Che cosa provano i consumatori quando acquistano una nuova cucina? Lo rivela una ricerca condotta in quattro paesi da Norstat & Research Plus per Whirlpool Emea. Risultato: prima arriva entusiasmo ed energia, poi subentrano disorientamento, esitazioni e frustrazioni causate dai problemi inaspettati e dai necessari compromessi. Alla fine non mancano i piccoli rimpianti davanti a qualche errore commesso, ma l’emozione fa poi dimenticare tutte le difficoltà. È l’altalena emotiva che i consumatori sperimentano quando acquistano una nuova cucina: un percorso che presenta difficoltà per l’80% degli italiani (e il 75% degli europei). «Si tratta di viaggio che può durare oltre due mesi e procede senza una precisa road map, per tentativi ed errori», spiega Marco Balliano, General manager, food preparation e Built-in di Whirlpool Emea. «Raccogliere le informazioni è un processo troppo lungo e difficile per il 17% degli intervistati, il 29% è costretto a rivedere il suo progetto per motivi di spazio e il 14% per motivi di budget. Il 25% dei consumatori ha raccontato di essere arrivato stremato alla fine del processo, ansioso di chiudere l’acquisto. Nonostante questo l’acquisto di una cucina, che si affronta poche volte nella vita e in momenti di grande cambiamento per sé o per la famiglia, rimane qualcosa che determina grande coinvolgimento, stimola la creatività e lascia sempre un senso di soddisfazione».

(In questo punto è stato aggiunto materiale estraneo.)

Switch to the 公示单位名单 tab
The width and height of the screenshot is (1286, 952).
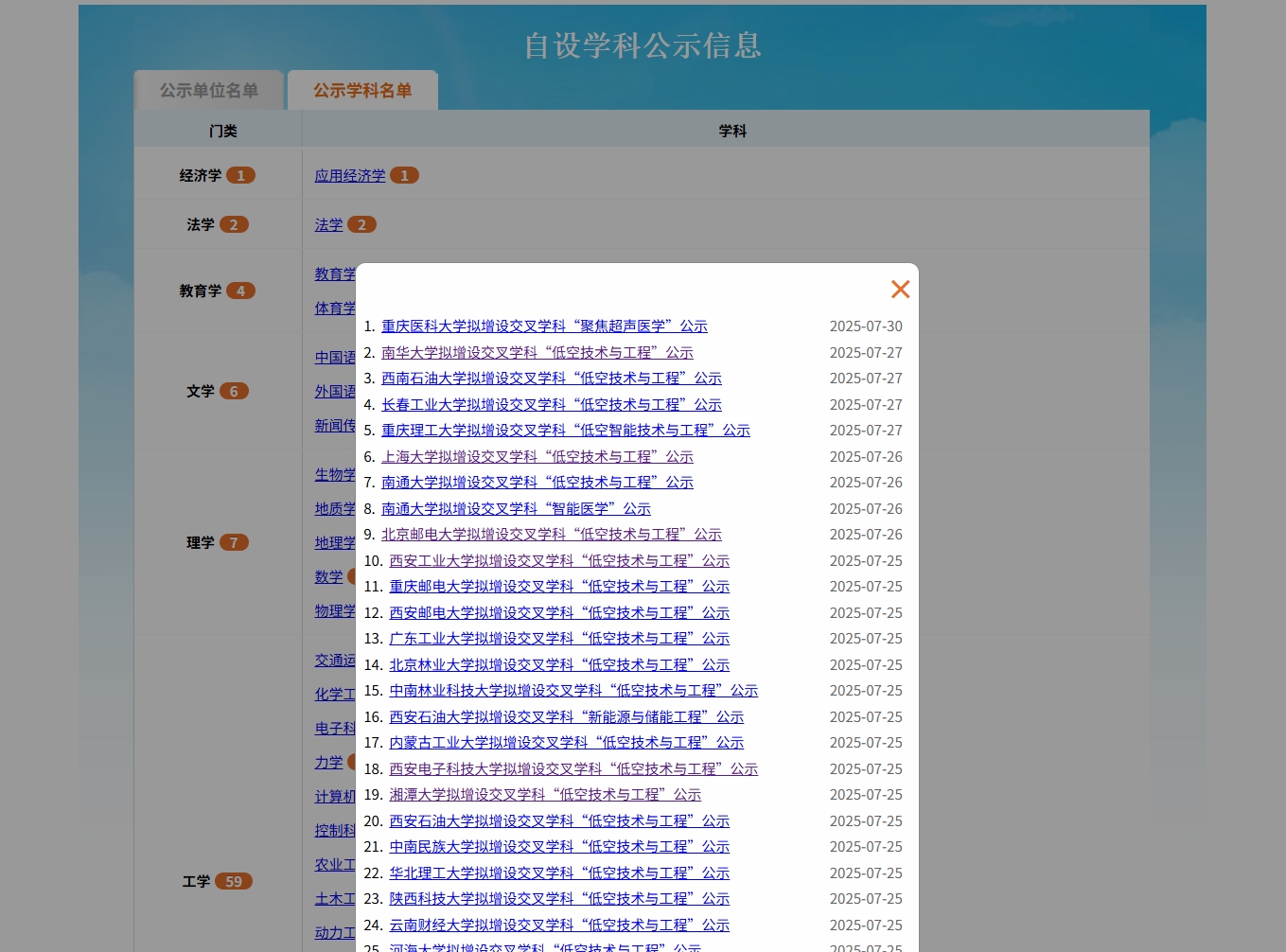[x=208, y=91]
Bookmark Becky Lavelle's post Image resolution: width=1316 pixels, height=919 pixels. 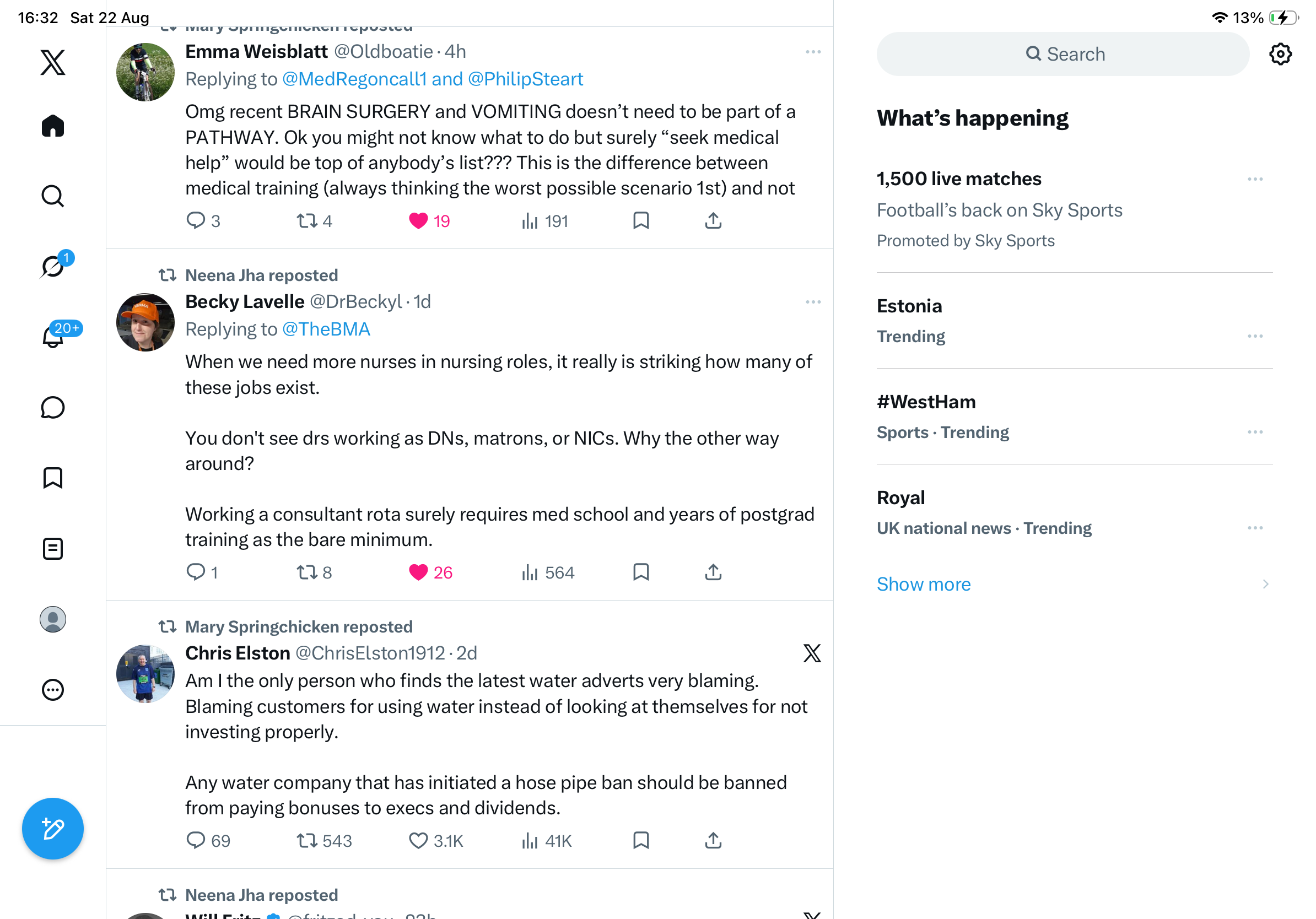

La ricerca, condotta in Italia, Francia, Germania e Polonia, considera un campione di consumatori di diverse età e disponibilità economiche che hanno acquistato una cucina caratterizzata in tutto o in parte da elettrodomestici built-in. I risultati rivelano che il processo d’acquisto della cucina può durare anche diverse settimane (69 giorni è la media indicata dagli italiani). Poi si passa alla ricerca delle informazioni: la prima fonte indicata dagli italiani è il negozio fisico, nella maggior parte dei casi un punto vendita indipendente; seguono i cataloghi dei rivenditori, i siti web e i cataloghi dei produttori, i consigli degli addetti alle vendite, le recensioni online. Un vagabondaggio reale e virtuale, che porta gli italiani a visitare in media 4,9 negozi e 4,7 siti web prima di prendere la decisione finale. 
Durante il processo le energie vengono a mancare, specialmente quando si deve scendere a compromessi per motivi di spazio o di budget. Le forze e l’entusiasmo ritornano quando finalmente si mettono insieme i pezzi, si prendono le ultime decisioni e prende forma il rendering definitivo. Ma gli ostacoli non sono finiti: problemi di consegna e montaggio sono sempre in agguato e, dopo il rodaggio della nuova cucina, con l’uso e l’esperienza,ci si accorge degli errori di valutazione fatti. I principali ripensamenti riguardano funzioni, dimensioni e performance degli elettrodomestici: potendo tornare indietro, i consumatori sceglierebbero un frigorifero più grande, un piano cottura con più fuochi e un forno con funzionalità più avanzate per cucinare meglio.